The first of these, developed by Milton Erickson, involves the use of hypnotic suggestion in which the hypnotist feeds "new" childhood experiences or ideas directly into the client's subconscious mind, while the client is in a regressed state. The therapist takes complete control of redesigning the client's childhood.Erickson even used deliberate amnesia to prevent the client's conscious mind from interfering with or negating the process, although this step has not been found necessary by modern practitioners of his technique.

A second more interactive strategy ("interactive" means that the client and therapist work together in the process of healing) involves the client setting up a new ending for the injured child's experience. This modality, described by Frieda Morris in Hypnosis for Friends and Lovers, involves the therapist helping the client relive a traumatic event first. Then therapist and client together decide on a new experience which is a positive one to replace the original memory. For example:

Therapist: "Well, what can we do differently now with this experience with your mother?"

Client: "I'd like her to be nice to me. She could say, 'I love you. I'm sorry I lost my temper. It's not your fault'."

Then client and therapist together re-create the memory as a series of positive words and images while the client is in a regressed state. This allows the client to feel love, bliss and nurturance.
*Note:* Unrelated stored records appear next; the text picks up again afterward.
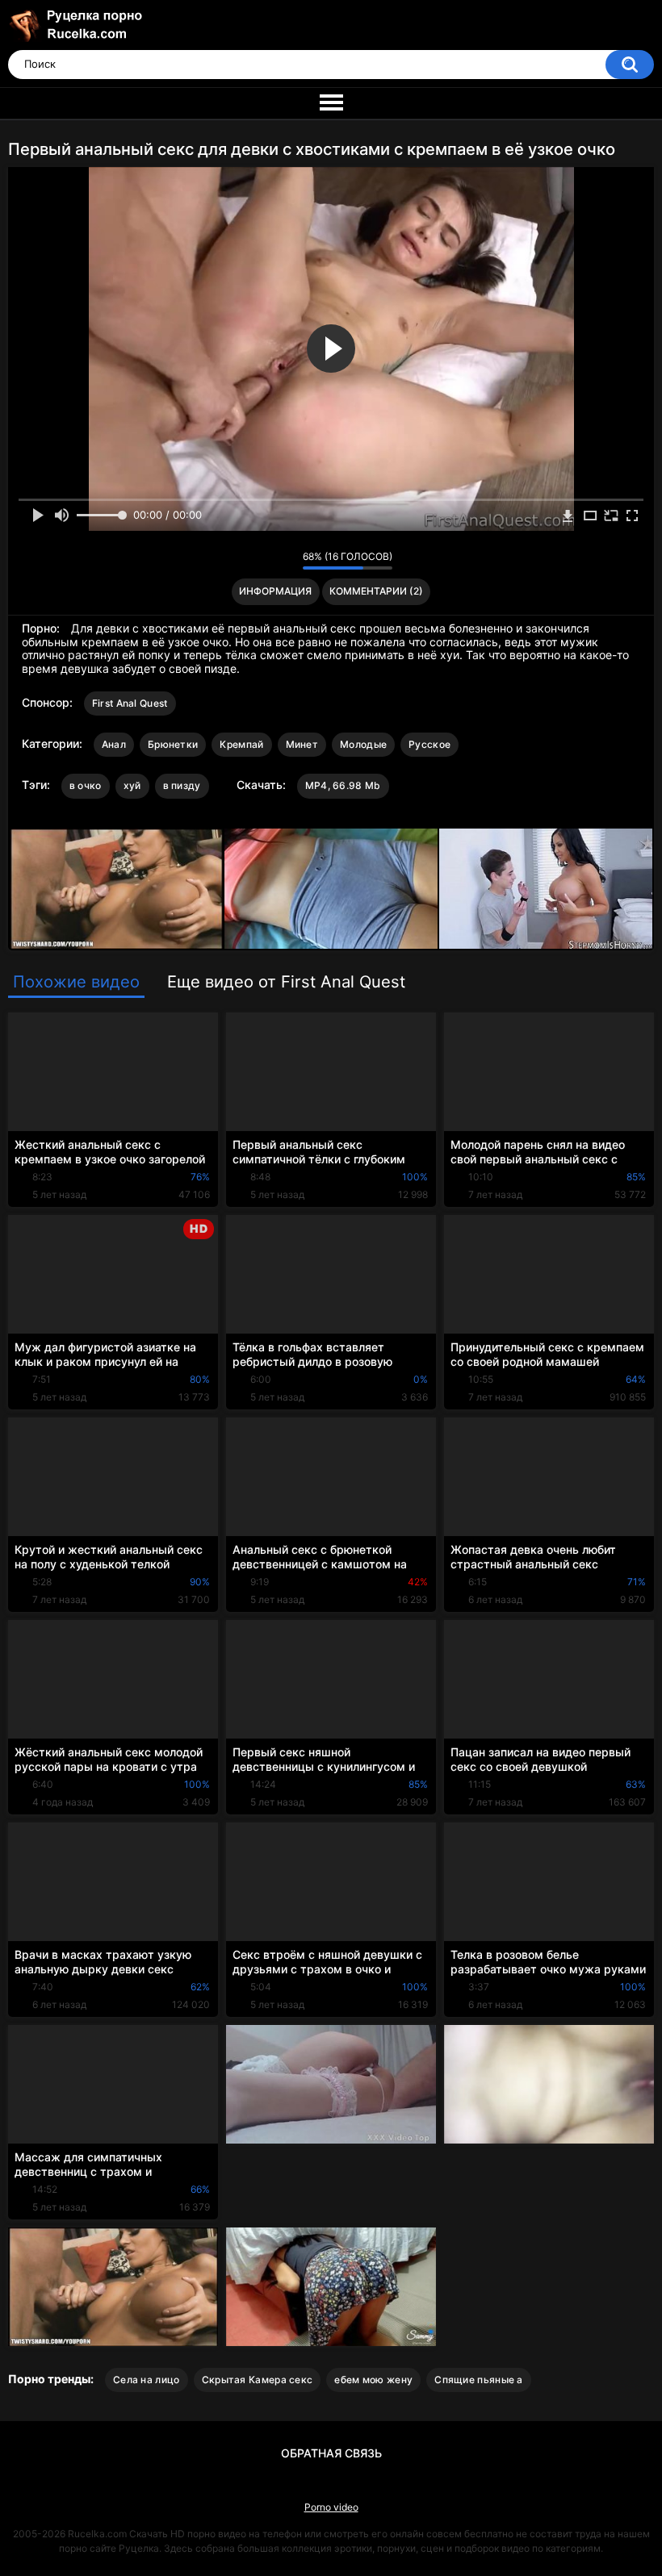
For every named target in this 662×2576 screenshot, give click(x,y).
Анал (114, 744)
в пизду (182, 785)
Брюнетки (173, 744)
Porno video (331, 2507)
These two methods work well for many clients, but often fail to address the client's underlying feelings of frustration, helplessness, anger, guilt, or abandonment. If the client, for example, feels angry about mother's behavior, neither Erickson's nor Morris' technique provides a complete solution. Also, many of my clients experienced such a poor relationship with a parent that it is impossible for them to imagine their mother being a loving, understanding parent.

As a third method, Alchemical Hypnotherapy combines the best features of emotional release and emotional clearing therapy. It creates a dramatic encounter between the client's adult personality, the hurt, traumatized child and important people in the client's past. This process, called the "rescue mission", allows the expression of feelings which stem from the incident, as well as empowering the client to heal himself. Here's an example:

The client is feeling helpless and angry in the midst of a memory of being beaten up by father in a traumatic regression.

Now, I interject:

Therapist: "Let's imagine your adult self is entering the room right now. What would you like to say to your father, Mr. Adult?"
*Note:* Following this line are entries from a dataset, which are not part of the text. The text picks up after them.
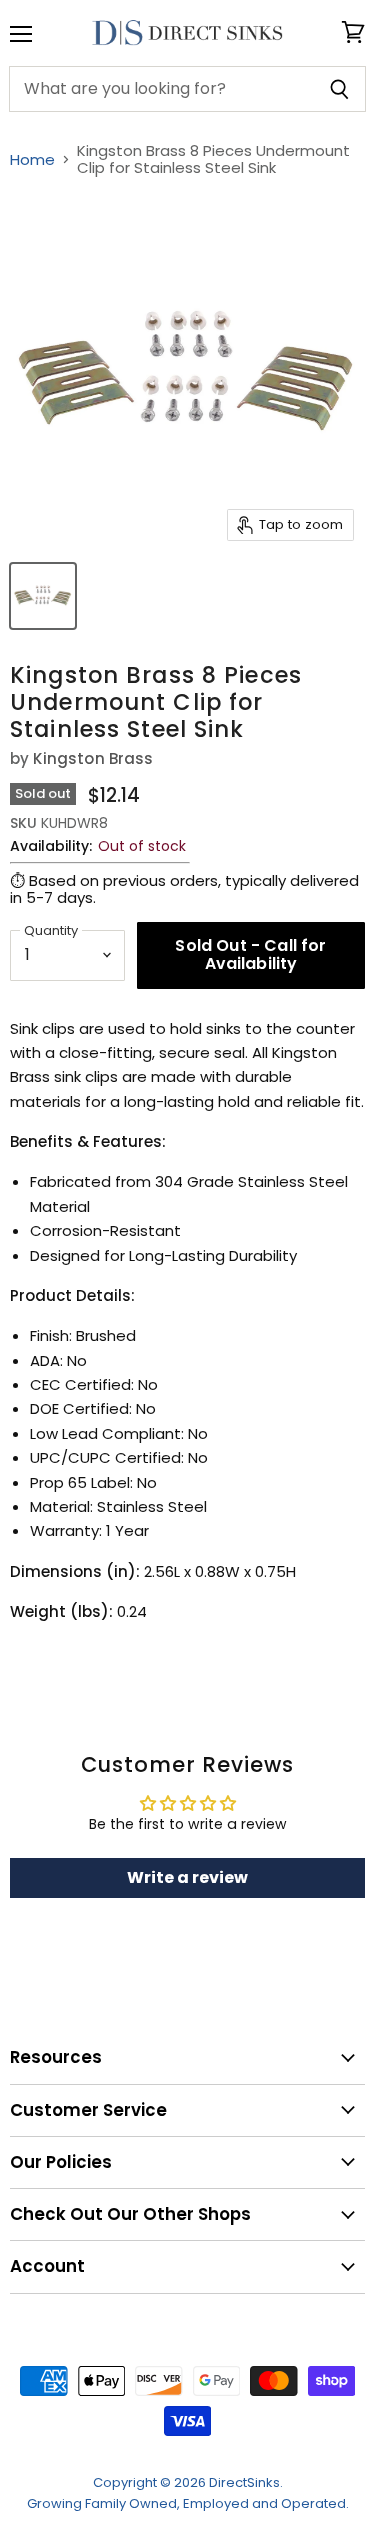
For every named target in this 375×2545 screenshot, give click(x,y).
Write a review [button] (187, 1877)
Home (32, 159)
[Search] (339, 89)
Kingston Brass (93, 758)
Client: "I'd like to shake some sense into my father! (grabs an offered pillow) Now you listen to me, you jerk!"

Therapist: "Good! What is his response?"

Now the client has the opportunity to release all of his repressed feelings toward his father (including grief, abandonment, admiration, etc.) and clear the way for a new level of understanding with him. Often this dialogue moves the client towards forgiveness as he begins to hear about his father's stressful life and underlying love for his son.

Most important, however, is that the client is empowered to rescue his "inner child" from the past. This nurturing relationship between the adult and his inner child can continue between therapy sessions. This considerably reduces the time needed for therapy by giving the client an opportunity to heal and revise his own childhood during a few minutes of every day.

In Alchemical Hypnotherapy, this self-nurturing process can be expanded to include "inner parents". A new mother and father are discovered in the child's own subconscious mind who fill the child's needs while providing both love and wisdom to the client's adult self. This allows the client who has a seriously disturbed childhood (and therefore no knowledge of what parental love feels like) to recreate a happy childhood from scratch with a minimum of time spent in therapy learning to contract the sources of love and healing in his own subconscious mind.

Any way you look at it, emotional clearing is therapy that creates the solid foundation of love, support, and positive nurturing necessary for emotional security and happiness. In the complex world of modern therapy, emotional clearing is the wave of the future!